***** EXERCISE DATA *****
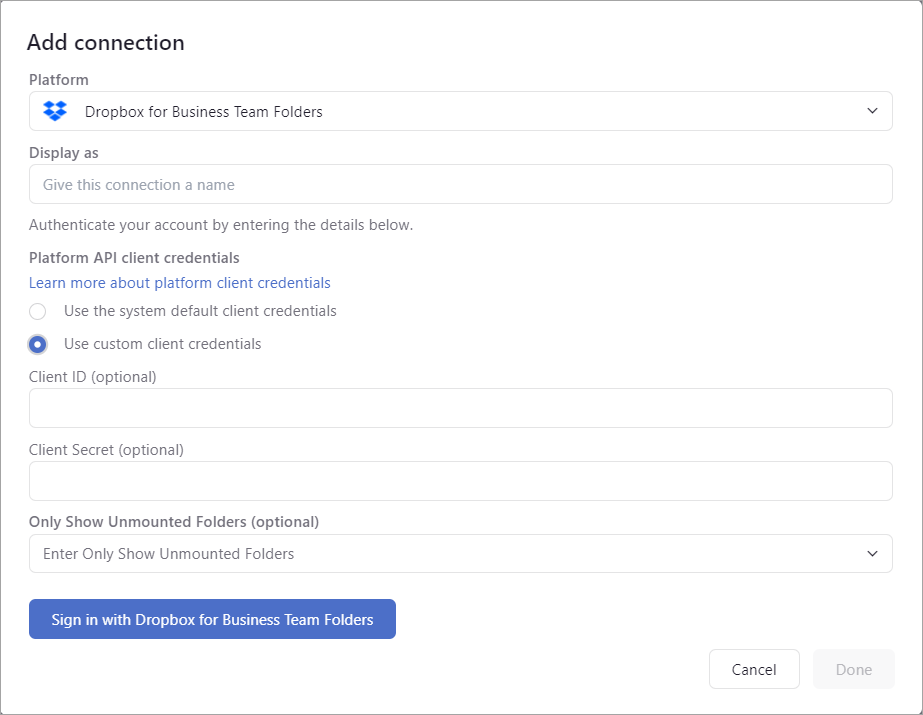Expand the Platform selector chevron arrow
This screenshot has width=923, height=715.
tap(872, 111)

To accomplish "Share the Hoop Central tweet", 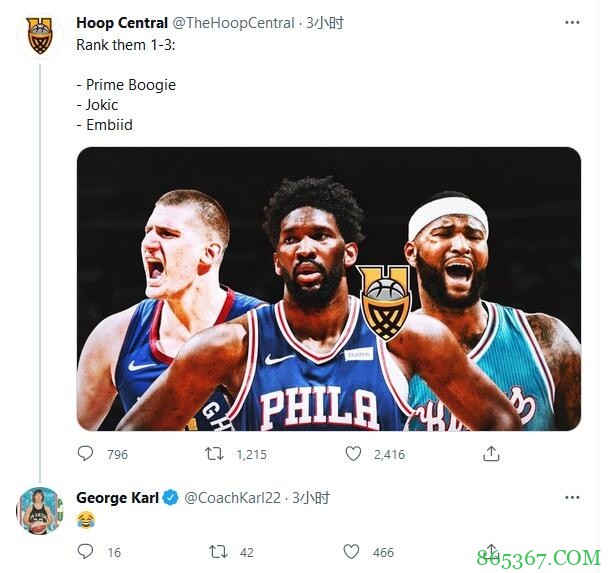I will (491, 454).
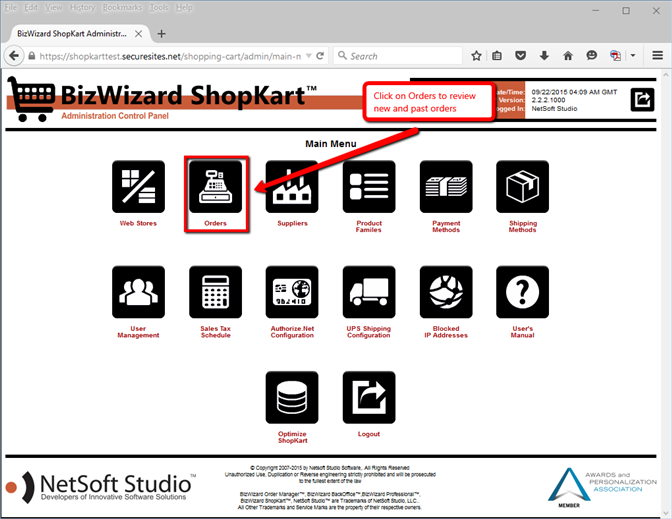The width and height of the screenshot is (672, 519).
Task: Open the History menu
Action: coord(83,7)
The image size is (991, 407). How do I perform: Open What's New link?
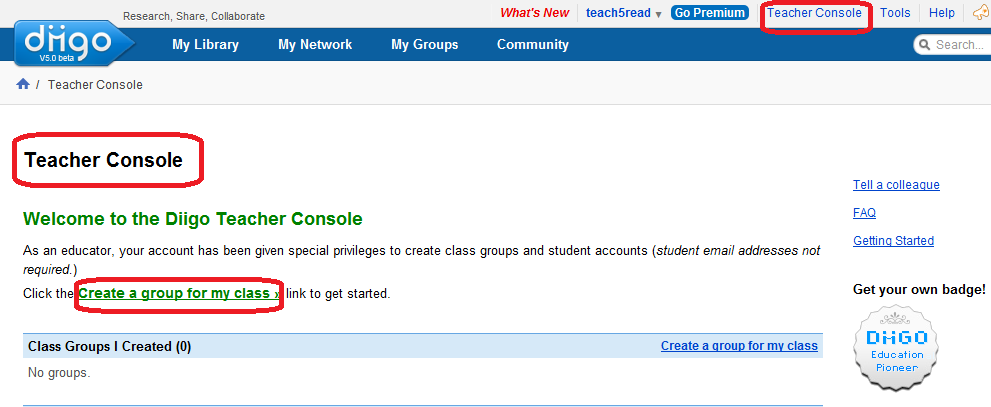(x=534, y=13)
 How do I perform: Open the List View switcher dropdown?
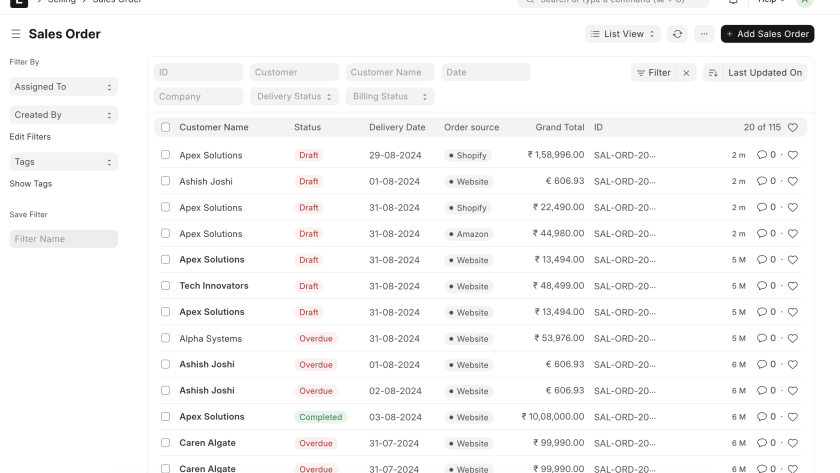pos(623,34)
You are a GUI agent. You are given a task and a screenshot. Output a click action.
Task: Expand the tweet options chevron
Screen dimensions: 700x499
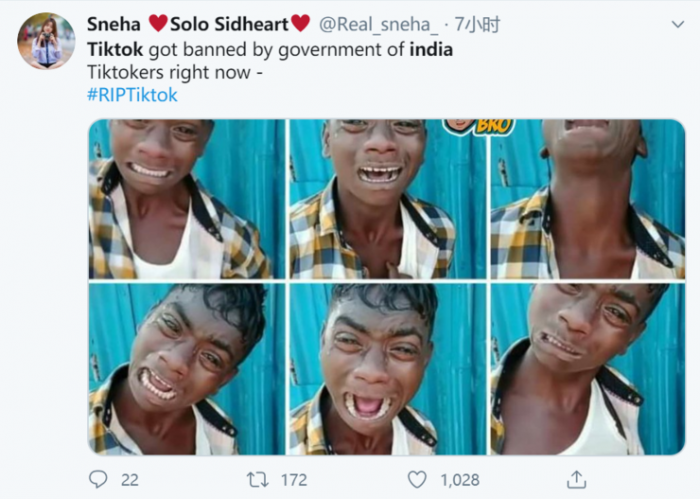678,23
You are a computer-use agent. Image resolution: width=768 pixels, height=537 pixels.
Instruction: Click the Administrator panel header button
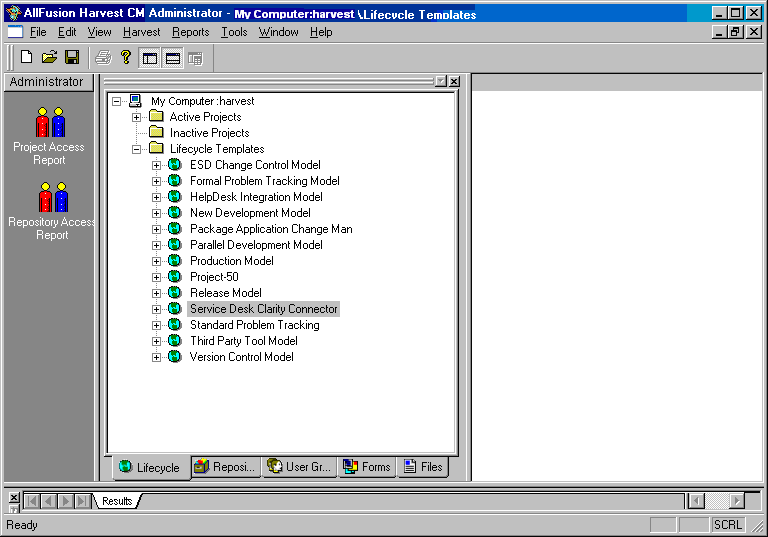[47, 82]
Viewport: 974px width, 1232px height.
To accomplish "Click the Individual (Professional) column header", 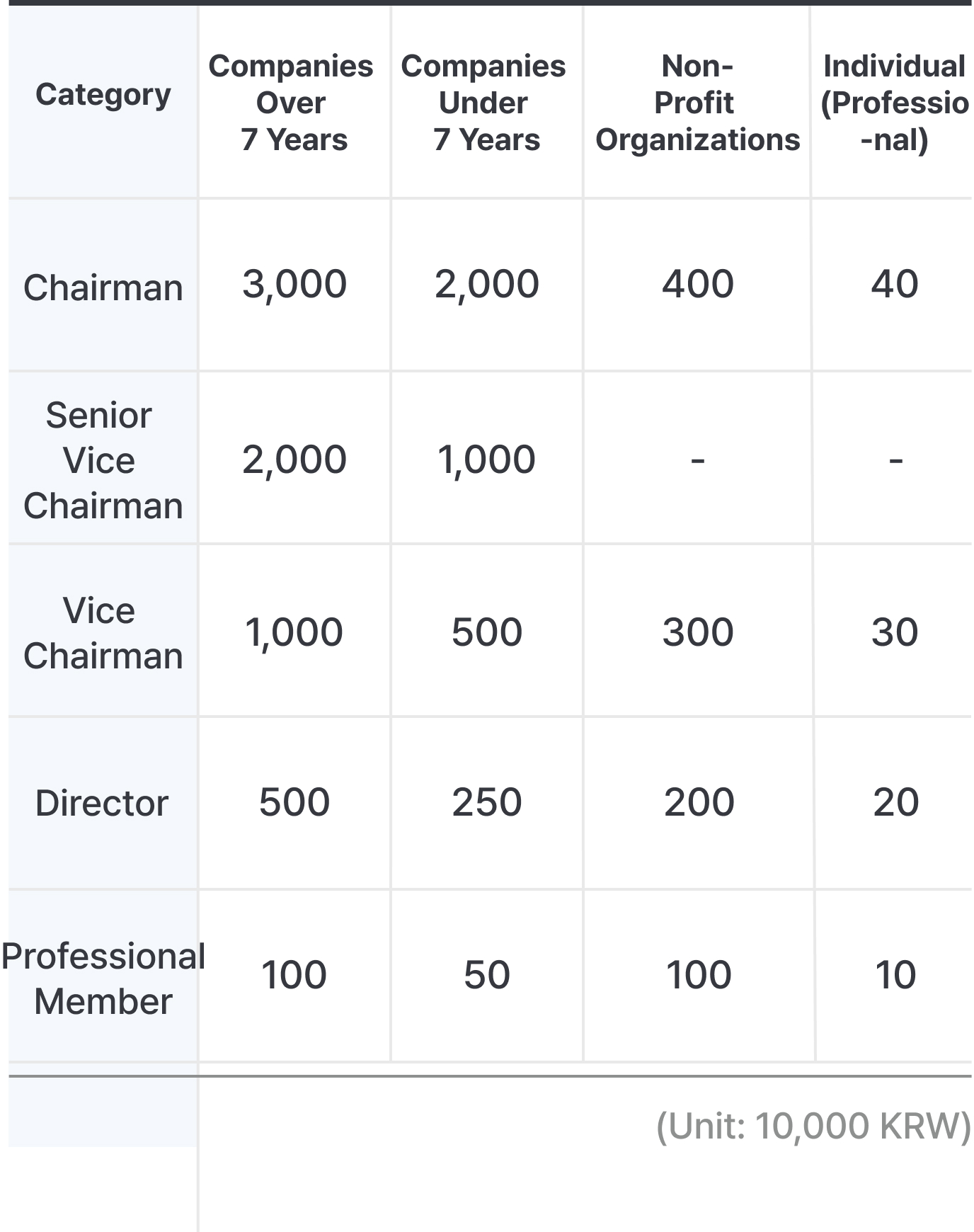I will pos(894,103).
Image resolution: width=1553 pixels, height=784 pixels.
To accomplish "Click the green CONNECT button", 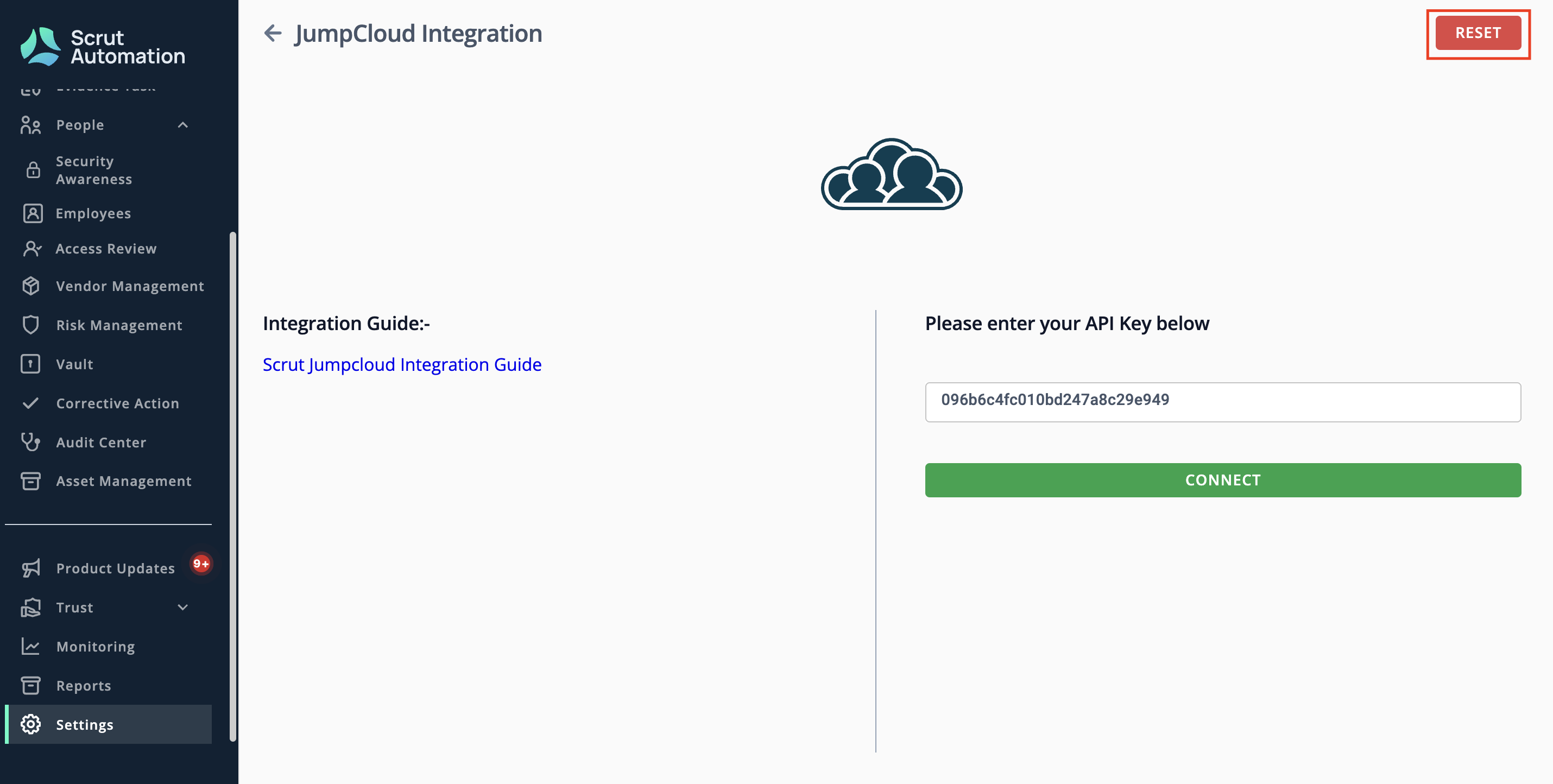I will (1223, 480).
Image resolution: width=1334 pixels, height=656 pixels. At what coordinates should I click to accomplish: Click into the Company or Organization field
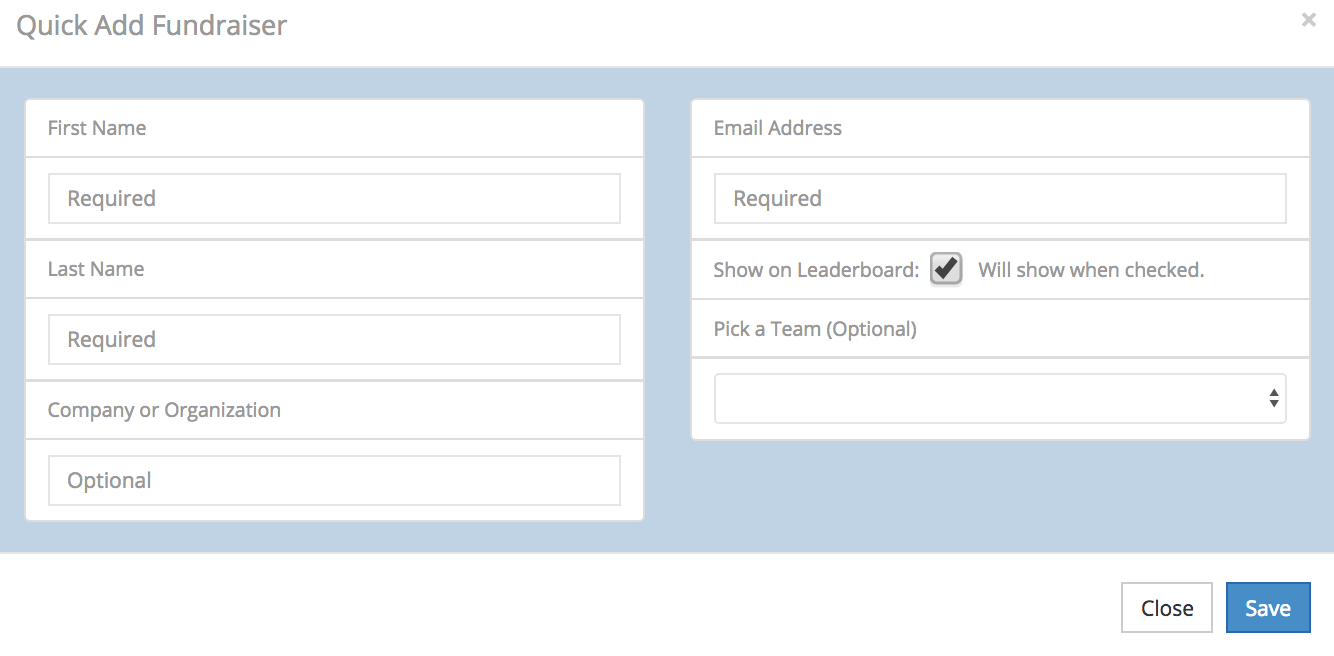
*****
## WHAT TO DO
Only the lines holding the word "agent" belong in the answer; copy them from the listing above.

## OUTPUT BELOW
You are a GUI agent. You are given a task and a screenshot. Output a click action.
You are a computer-use agent. Image resolution: width=768 pixels, height=537 pixels.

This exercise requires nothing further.